Obstacle Avoidance : you anticipates the vehicle's future using a box whose length is a constant time multiplied by the current velocity of the vehicle. Any obstacle that intersects this box is a potential collision threat. The nearest such threat is chosen for avoidance. To avoid an obstacle, a lateral steering force is applied opposite to the obstacle's center. In addition, a braking (deceleration) force is applied. These forces vary with urgency (the distance from the tip of the box to the point of potential collision). Steering varies linearly, braking varies quadratically.

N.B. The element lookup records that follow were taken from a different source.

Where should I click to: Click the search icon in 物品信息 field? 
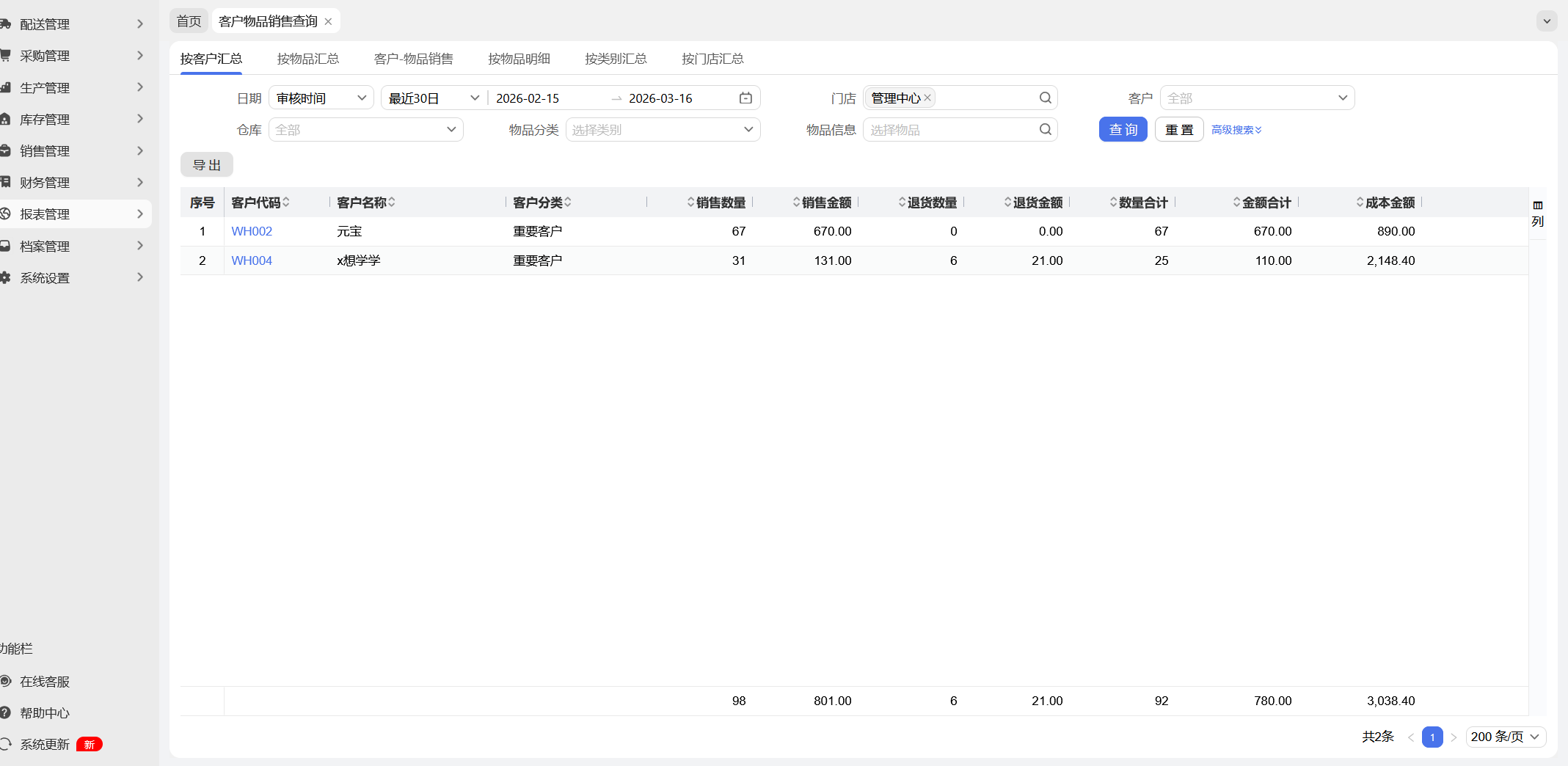coord(1046,130)
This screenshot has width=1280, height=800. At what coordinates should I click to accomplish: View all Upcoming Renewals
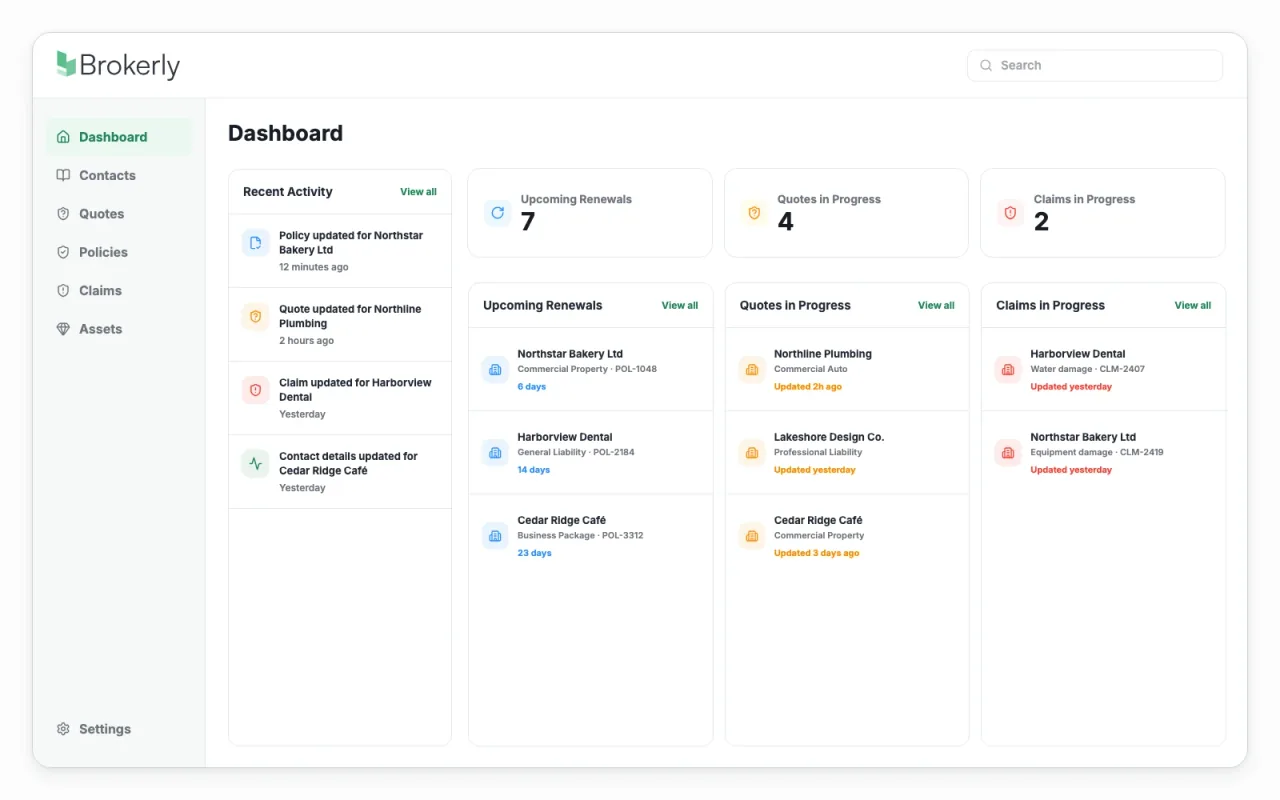(680, 306)
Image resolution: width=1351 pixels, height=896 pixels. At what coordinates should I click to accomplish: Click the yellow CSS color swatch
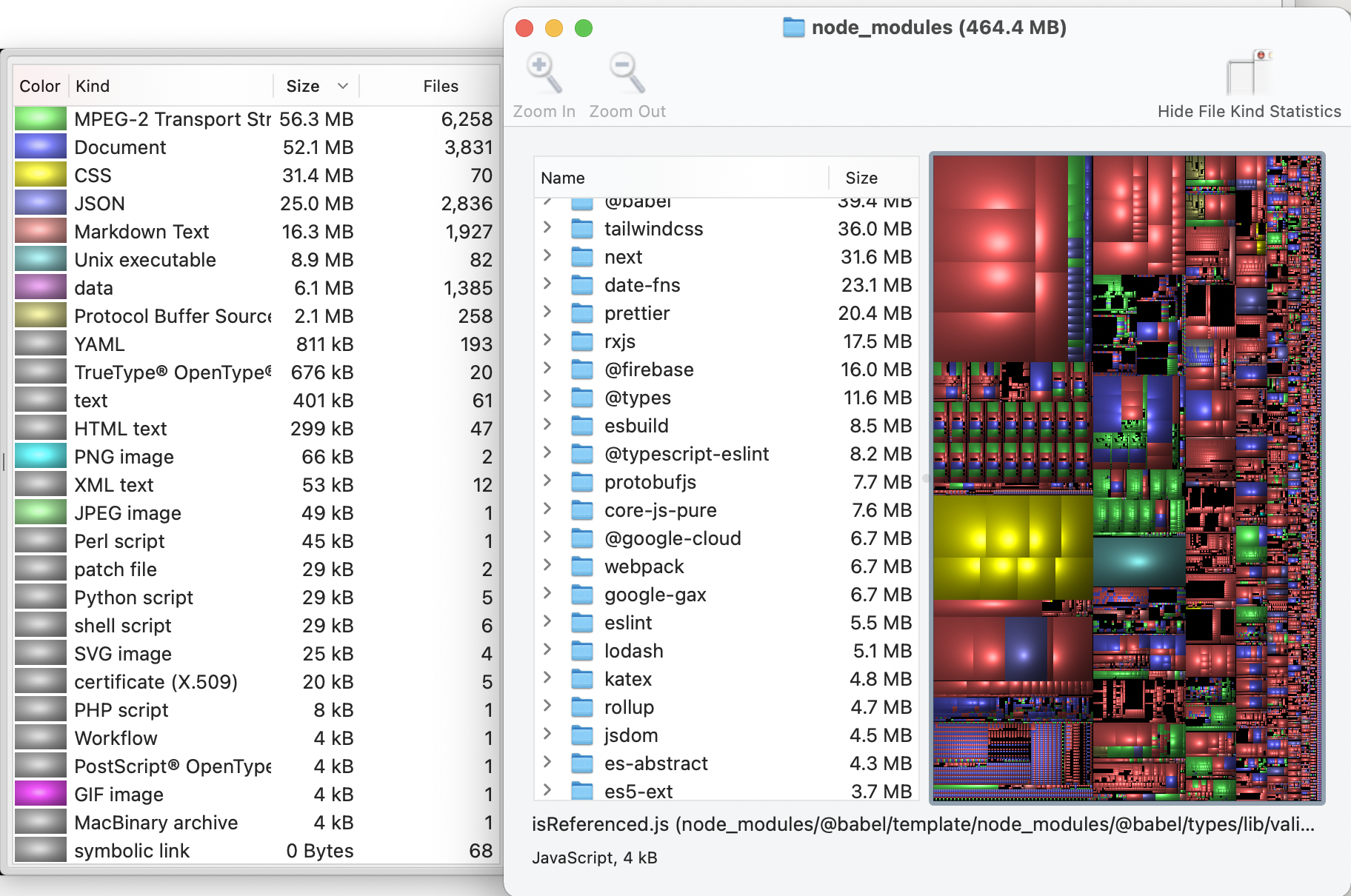click(x=40, y=175)
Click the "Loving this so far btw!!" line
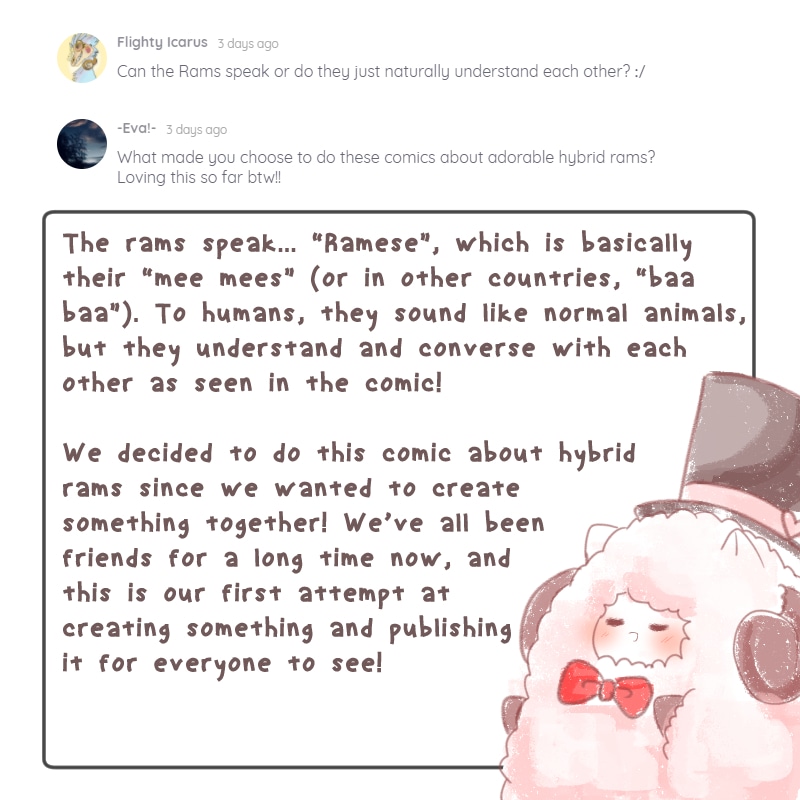The image size is (800, 800). click(x=199, y=178)
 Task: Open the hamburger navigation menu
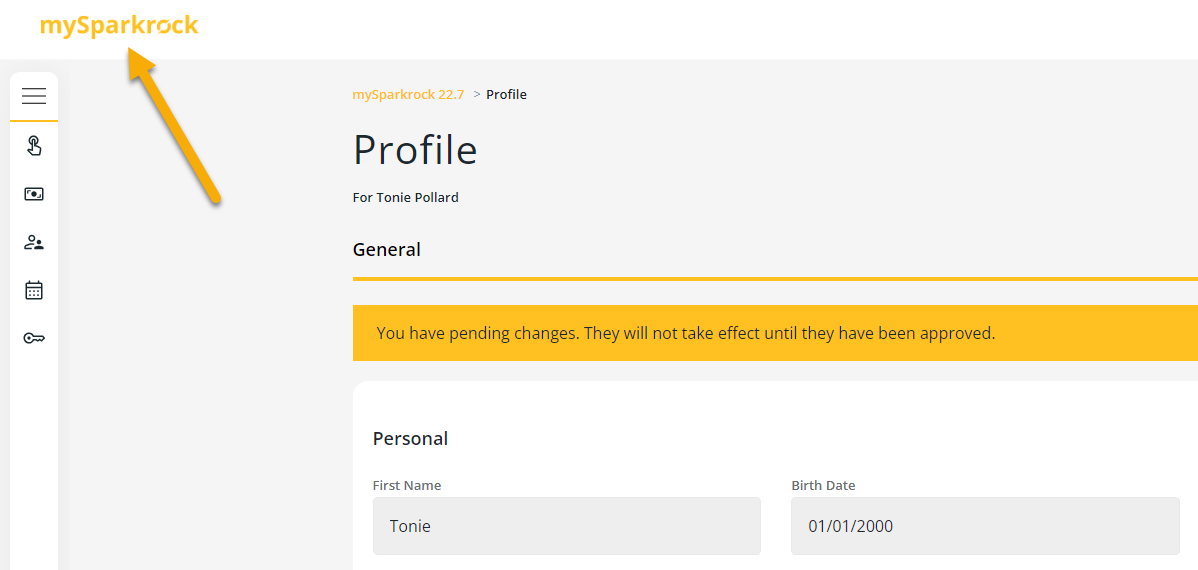point(34,96)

You can find more on the website "Steering Behaviors For Autonomous Characters"

regards

Guillaume

PS : this assume you're using a point/velocity/acceleration method for the object's movement.

PATRY
+2  A: 

Expanding on what Guillaume said about obstacle avoidance, a technique that would work well for you is anti-gravity movement. You treat local obstacles as point sources of antigravity, the destination as gravity, and your computer controlled character will slip (like soap!) around the obstacles to get to the destination.

Paul
On the minus side, you have to have a anti-gravity field that is greater than the object to avoid, so that you begin to turn before you vehicule is on the obstacle. Thus, you can have a configuration where you get a acceleration that goes directly against the desired one (two obstacle in front of you, cancelling each lateral acceleration, and overridding the forward acceleration to the goal)on the plus side, this would work well against moving obstacles.
PATRY
While two obstacles can theoretically cancel each other, in practice that's unlikely and unstable... just a small change in position and you get pulled around the obstacle. If it's an issue, you could counter it with random noise.
Paul
The anti-gravity solution looks like a good option in my case. It's very straightforward, and the calculations are trivial.I don't require guarantees that the agents will reach targets on the first attempt, so it's okay if they get blocked by obstacles (though occasional application of random extra forces might solve this problem as well).
kpozin
I agree that its unstable and unlikely. I just mentionned it because i used this solution in a case where players could place "defenses" very precisely, and this was a cheat that our test showed. I didn't thought about adding random noise :(
PATRY
Ah, that's a good point PATRY... thanks for the insight!